“Can you tell me, little sister, how I can get to Middle Fork?”
Middle Fork was the village at the end of the six-mile mountain descent, and Mary, who knew every trail and woodland path, told him, not only of the road, but of a passable short-cut.
The girl had come to judge human faces through the eyes of her own circumstance, and those of the men and women about her wore for the most part the resignation of surrender and hardship, but this man’s face was different. He was a man to her eleven years, though a more experienced eye would have seen that he was hardly more than a prematurely old boy. Lines traced a network around his eyes, but they were whimsical lines such as come from persistent laughter—the sort of laughter that insists on expressing itself even in the face of misfortune. His open mackinaw collar revealed a carelessly knotted scarf decorated with a large black pearl, and as he drew off a glove she noticed that his brown hand was slender and that one finger wore a heavily carved ring, from whose quaint setting glowed the cool, bright light of an emerald. Her frank curiosity showed so plainly in her face that the fine wrinkles about the young man’s eyes became little radiants of amusement centering around gray pupils and his lips parted in a smile over very even teeth.

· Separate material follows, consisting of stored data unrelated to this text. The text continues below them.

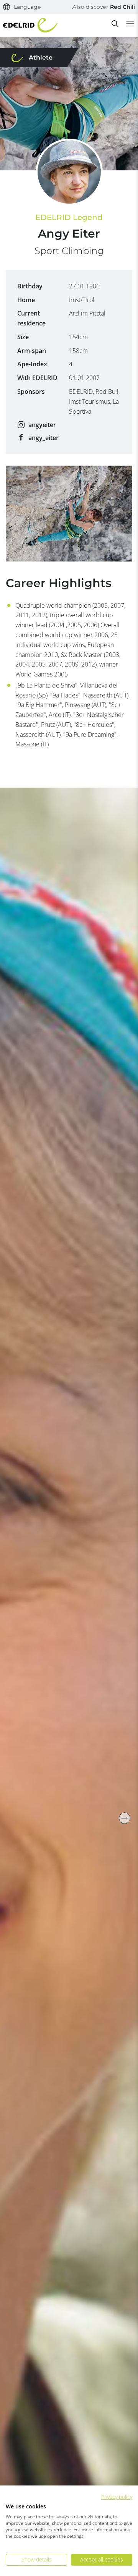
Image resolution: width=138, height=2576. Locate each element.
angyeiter (42, 425)
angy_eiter (43, 438)
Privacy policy (116, 2496)
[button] (22, 7)
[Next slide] (124, 1818)
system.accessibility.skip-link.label (68, 9)
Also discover (103, 6)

There are a few men in the world whom we feel that we have always known, when once we have seen them, and upon whom we find ourselves bestowing confidences as soon as we have said, “Good-day.” Perhaps they are the isolated survivors of knight-errant days, whose business it is to listen to the troubles of others.
It was only the matter of minutes before Mary was chatting artlessly with this traveler of the mountain road, and since she was a child she was talking of herself, while he nodded gravely and listened with a deference of attention that was to her new and disarmingly charming.
He, too, was just now an exile here in the hills, he explained, but before he came he had lived all over the world. He had studied under tutors while traveling about the Continent, and being prepared to take up his work in the banking house which his grandfather had established and his father had extended in scope. Then it had happened.
“What happened?” The child of Lake Forsaken put the question eagerly, and his reply was laconic, though he smiled down from the buggy seat with a peculiarly naive twist of his lips. “Bugs,” he told her.
“What kind of bugs?” It seemed strange to Mary that a man would let such small creatures as flies or spiders or even big beetles stand between himself and a great bank.
“I beg your pardon,” he laughed. “I forgot that you lived in a world unsullied by such argot. You know what a lunger is?”
That she did know. It is a term familiar enough in the mountains to which come refugees from the white plague, seeking in the tonic air a healing for their sickened lungs.